**PROVIDED INFORMATION**.
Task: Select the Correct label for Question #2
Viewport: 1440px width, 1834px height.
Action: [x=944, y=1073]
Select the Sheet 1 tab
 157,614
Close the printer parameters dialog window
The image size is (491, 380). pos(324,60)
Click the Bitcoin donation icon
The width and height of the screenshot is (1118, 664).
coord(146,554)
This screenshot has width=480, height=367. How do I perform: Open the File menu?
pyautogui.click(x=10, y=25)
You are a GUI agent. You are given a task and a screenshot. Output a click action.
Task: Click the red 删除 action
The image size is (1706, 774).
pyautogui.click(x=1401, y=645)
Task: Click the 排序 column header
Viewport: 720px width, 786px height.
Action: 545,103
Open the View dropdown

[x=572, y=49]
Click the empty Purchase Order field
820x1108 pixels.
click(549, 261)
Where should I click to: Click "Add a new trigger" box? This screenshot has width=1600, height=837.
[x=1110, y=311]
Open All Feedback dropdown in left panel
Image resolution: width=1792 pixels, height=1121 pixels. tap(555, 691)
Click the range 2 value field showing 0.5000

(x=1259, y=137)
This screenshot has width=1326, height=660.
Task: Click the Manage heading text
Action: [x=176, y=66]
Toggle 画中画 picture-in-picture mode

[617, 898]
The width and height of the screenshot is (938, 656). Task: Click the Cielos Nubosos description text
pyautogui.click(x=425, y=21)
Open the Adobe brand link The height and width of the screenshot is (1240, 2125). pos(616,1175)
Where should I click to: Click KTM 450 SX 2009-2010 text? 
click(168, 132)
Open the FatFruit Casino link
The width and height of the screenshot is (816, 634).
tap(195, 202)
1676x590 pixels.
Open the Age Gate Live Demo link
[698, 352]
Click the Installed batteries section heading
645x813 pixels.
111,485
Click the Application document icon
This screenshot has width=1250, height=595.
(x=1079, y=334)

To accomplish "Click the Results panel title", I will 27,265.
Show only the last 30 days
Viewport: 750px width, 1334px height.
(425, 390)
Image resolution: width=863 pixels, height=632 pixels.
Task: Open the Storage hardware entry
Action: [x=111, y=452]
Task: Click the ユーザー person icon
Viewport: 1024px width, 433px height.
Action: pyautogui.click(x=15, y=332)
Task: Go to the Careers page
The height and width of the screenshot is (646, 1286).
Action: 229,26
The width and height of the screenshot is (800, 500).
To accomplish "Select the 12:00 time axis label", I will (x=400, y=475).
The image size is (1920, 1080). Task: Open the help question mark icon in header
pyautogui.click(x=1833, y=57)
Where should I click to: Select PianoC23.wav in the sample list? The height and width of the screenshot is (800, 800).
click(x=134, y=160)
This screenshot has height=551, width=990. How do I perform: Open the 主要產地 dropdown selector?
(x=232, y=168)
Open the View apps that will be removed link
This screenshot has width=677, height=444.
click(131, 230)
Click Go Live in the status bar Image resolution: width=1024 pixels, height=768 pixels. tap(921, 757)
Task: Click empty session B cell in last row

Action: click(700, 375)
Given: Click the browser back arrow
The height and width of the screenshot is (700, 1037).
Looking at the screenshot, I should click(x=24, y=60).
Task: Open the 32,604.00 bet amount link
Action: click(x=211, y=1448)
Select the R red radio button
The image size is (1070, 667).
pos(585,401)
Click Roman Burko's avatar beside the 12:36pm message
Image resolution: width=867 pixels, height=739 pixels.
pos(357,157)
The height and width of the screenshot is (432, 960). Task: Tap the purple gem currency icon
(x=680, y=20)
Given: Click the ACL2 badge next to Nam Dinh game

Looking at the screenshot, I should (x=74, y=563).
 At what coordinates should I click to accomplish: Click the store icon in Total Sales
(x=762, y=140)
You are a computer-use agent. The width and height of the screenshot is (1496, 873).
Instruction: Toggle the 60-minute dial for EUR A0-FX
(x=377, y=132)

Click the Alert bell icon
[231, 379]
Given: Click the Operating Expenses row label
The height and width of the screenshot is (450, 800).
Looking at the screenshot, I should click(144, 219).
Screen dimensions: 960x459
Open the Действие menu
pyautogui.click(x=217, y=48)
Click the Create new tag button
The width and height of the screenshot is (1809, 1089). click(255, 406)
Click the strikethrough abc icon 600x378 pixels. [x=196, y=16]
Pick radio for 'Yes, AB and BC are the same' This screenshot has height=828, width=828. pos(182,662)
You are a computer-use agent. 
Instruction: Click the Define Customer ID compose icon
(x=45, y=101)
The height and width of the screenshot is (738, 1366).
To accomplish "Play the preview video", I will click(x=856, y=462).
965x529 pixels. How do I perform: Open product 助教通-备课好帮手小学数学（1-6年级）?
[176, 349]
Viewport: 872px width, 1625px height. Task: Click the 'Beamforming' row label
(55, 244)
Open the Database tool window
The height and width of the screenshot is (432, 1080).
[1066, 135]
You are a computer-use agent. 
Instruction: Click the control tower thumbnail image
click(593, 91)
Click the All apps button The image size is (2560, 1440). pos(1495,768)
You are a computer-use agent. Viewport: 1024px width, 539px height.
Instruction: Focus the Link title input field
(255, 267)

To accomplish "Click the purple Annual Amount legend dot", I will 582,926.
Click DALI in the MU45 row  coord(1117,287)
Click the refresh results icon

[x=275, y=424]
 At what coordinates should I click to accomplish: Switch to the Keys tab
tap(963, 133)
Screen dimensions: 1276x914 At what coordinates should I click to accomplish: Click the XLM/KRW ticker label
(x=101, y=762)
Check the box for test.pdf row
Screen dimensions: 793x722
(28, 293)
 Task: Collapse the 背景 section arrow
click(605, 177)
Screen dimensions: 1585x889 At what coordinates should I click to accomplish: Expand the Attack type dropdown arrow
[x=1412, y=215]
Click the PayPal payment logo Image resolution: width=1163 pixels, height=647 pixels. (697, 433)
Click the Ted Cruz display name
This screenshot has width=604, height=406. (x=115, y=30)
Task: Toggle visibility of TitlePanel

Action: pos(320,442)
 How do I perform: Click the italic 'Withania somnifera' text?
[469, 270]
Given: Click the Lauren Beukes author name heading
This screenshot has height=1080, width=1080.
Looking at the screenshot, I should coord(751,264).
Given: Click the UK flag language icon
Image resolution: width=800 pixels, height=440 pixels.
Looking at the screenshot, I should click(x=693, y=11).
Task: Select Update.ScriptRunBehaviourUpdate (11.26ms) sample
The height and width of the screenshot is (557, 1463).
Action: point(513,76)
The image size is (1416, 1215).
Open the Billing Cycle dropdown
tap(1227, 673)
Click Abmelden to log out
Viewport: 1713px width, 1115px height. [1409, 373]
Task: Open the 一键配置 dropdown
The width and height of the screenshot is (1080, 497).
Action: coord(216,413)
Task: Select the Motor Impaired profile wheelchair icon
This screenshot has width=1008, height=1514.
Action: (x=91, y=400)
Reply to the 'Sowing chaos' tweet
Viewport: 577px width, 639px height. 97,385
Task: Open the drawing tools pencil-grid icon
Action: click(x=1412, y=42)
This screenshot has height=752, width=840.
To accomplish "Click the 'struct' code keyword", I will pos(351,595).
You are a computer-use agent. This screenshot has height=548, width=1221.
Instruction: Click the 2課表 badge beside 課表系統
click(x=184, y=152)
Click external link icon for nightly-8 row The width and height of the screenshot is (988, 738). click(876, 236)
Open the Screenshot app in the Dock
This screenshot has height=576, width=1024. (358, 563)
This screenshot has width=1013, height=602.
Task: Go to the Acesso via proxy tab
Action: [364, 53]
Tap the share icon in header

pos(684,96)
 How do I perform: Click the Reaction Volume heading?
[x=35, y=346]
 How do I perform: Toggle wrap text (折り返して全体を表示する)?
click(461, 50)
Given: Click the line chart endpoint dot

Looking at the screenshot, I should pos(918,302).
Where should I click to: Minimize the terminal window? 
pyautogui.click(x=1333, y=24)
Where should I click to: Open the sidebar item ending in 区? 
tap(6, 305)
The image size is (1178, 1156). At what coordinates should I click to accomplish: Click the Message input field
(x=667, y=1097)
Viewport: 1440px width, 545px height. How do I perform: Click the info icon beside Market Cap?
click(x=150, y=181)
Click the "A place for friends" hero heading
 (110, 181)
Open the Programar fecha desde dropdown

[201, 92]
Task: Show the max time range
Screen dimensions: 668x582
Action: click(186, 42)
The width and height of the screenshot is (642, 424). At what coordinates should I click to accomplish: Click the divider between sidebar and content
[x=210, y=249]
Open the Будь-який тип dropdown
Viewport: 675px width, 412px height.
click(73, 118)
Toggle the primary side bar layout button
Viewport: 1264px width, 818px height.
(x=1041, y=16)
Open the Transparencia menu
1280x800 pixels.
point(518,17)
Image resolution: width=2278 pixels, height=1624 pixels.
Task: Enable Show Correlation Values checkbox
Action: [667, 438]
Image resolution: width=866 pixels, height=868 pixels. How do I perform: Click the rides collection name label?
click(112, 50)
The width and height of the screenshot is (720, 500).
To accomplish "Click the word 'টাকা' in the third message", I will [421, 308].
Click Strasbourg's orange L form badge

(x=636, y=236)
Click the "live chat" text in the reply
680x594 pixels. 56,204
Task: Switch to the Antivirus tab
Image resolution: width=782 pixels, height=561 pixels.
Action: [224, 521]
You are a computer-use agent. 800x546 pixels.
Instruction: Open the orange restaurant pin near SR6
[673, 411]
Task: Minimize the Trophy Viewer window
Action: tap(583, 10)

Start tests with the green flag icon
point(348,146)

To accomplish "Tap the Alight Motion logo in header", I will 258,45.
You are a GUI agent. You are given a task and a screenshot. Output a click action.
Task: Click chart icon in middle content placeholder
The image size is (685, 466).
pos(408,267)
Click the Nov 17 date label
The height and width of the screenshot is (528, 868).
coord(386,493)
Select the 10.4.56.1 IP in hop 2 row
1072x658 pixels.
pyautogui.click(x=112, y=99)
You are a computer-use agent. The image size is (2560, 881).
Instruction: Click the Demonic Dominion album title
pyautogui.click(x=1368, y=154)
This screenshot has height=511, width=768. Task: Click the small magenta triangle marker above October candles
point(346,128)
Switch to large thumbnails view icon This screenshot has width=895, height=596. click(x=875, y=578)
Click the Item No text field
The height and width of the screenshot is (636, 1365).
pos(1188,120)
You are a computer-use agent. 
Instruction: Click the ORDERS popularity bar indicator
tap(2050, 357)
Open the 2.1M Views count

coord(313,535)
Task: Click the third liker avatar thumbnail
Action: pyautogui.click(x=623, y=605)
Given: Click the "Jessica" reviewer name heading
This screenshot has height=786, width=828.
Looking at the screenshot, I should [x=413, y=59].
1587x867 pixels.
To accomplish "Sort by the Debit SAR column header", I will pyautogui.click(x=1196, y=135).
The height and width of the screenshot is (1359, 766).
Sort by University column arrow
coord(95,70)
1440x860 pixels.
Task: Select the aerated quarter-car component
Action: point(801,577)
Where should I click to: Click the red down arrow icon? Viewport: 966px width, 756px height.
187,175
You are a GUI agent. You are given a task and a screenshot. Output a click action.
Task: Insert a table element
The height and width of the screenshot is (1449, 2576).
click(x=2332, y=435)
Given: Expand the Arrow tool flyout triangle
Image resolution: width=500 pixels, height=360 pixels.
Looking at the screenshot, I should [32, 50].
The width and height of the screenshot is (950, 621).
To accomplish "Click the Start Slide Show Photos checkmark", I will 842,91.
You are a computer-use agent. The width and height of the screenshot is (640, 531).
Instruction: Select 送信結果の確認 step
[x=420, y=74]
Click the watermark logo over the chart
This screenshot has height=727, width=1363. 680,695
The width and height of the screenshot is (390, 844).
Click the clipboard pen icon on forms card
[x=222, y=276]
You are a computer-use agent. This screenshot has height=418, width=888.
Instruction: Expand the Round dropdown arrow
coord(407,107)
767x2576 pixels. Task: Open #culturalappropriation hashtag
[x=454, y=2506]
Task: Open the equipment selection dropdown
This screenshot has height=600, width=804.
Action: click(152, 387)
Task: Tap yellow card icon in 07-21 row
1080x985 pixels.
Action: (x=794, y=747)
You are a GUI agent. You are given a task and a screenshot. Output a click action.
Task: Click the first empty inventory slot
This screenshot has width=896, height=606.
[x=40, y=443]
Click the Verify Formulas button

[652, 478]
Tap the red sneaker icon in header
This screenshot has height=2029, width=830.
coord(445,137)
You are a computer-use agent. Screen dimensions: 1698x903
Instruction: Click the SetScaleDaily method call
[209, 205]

**TASK DIRECTIONS**. Looking at the entries above, can you reproduce exactly the lines from the one that holds "Where should I click to: Click KTM" through the one that holds "Click the Installed batteries section heading", and only those?

**SOLUTION FOR THIS TASK**.
Where should I click to: Click KTM 450 SX 2009-2010 text? 
click(168, 132)
Open the FatFruit Casino link
The width and height of the screenshot is (816, 634).
tap(195, 202)
1676x590 pixels.
Open the Age Gate Live Demo link
[698, 352]
Click the Installed batteries section heading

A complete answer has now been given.